◆ INSTRUCTIONS FOR THE TASK ◆
What is needed is an exact copy of the lines in the listing below, from the one with "Task: Click the CCS logo" up to and including the one with "1280x1162 pixels.", with no other lines.

◆ DATA EXTRACTS ◆
......

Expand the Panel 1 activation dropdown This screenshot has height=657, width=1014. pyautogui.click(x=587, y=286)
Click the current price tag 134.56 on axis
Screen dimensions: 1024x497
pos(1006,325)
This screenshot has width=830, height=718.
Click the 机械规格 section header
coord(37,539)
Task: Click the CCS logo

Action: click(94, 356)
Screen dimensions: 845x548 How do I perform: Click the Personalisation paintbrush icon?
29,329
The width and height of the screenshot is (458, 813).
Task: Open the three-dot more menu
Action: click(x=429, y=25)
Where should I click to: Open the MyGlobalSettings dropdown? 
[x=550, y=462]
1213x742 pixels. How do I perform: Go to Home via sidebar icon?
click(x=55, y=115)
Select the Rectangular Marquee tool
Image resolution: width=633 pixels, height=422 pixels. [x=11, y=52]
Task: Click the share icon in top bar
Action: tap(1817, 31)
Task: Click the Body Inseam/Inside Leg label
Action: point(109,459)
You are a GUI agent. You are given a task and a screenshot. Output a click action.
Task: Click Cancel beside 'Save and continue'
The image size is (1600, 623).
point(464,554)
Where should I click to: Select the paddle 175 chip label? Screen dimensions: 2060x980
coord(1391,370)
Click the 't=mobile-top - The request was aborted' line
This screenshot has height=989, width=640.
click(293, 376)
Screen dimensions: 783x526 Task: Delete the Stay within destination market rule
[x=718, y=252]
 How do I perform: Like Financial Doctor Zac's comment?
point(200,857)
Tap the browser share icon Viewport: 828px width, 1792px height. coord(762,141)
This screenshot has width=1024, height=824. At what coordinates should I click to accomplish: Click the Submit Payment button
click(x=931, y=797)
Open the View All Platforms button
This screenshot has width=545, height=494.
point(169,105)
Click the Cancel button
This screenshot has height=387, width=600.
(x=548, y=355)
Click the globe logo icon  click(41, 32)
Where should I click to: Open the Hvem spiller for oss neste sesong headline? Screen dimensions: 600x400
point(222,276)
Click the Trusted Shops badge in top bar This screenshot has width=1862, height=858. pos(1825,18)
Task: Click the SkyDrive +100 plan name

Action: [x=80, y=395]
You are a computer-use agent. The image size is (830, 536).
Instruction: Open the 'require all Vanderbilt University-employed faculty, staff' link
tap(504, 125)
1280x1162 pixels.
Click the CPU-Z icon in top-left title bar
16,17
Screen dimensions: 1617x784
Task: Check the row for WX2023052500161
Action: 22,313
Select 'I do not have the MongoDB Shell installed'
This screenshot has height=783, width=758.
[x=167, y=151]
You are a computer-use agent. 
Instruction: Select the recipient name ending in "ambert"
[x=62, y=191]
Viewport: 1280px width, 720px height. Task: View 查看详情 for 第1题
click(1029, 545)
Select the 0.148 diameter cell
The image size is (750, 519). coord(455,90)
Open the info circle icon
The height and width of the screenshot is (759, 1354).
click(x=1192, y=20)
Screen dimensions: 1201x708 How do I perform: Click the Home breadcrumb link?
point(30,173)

......

◆ EXERCISE RESULT ◆
Task: Click the CCS logo

Action: click(94, 356)
Screen dimensions: 845x548 How do I perform: Click the Personalisation paintbrush icon?
29,329
The width and height of the screenshot is (458, 813).
Task: Open the three-dot more menu
Action: click(x=429, y=25)
Where should I click to: Open the MyGlobalSettings dropdown? 
[x=550, y=462]
1213x742 pixels. How do I perform: Go to Home via sidebar icon?
click(x=55, y=115)
Select the Rectangular Marquee tool
Image resolution: width=633 pixels, height=422 pixels. [x=11, y=52]
Task: Click the share icon in top bar
Action: tap(1817, 31)
Task: Click the Body Inseam/Inside Leg label
Action: point(109,459)
You are a GUI agent. You are given a task and a screenshot. Output a click action.
Task: Click Cancel beside 'Save and continue'
The image size is (1600, 623).
point(464,554)
Where should I click to: Select the paddle 175 chip label? Screen dimensions: 2060x980
coord(1391,370)
Click the 't=mobile-top - The request was aborted' line
This screenshot has height=989, width=640.
click(293, 376)
Screen dimensions: 783x526 Task: Delete the Stay within destination market rule
[x=718, y=252]
 How do I perform: Like Financial Doctor Zac's comment?
point(200,857)
Tap the browser share icon Viewport: 828px width, 1792px height. coord(762,141)
This screenshot has width=1024, height=824. At what coordinates should I click to accomplish: Click the Submit Payment button
click(x=931, y=797)
Open the View All Platforms button
This screenshot has width=545, height=494.
point(169,105)
Click the Cancel button
This screenshot has height=387, width=600.
(x=548, y=355)
Click the globe logo icon  click(41, 32)
Where should I click to: Open the Hvem spiller for oss neste sesong headline? Screen dimensions: 600x400
point(222,276)
Click the Trusted Shops badge in top bar This screenshot has width=1862, height=858. pos(1825,18)
Task: Click the SkyDrive +100 plan name

Action: [x=80, y=395]
You are a computer-use agent. The image size is (830, 536).
Instruction: Open the 'require all Vanderbilt University-employed faculty, staff' link
tap(504, 125)
1280x1162 pixels.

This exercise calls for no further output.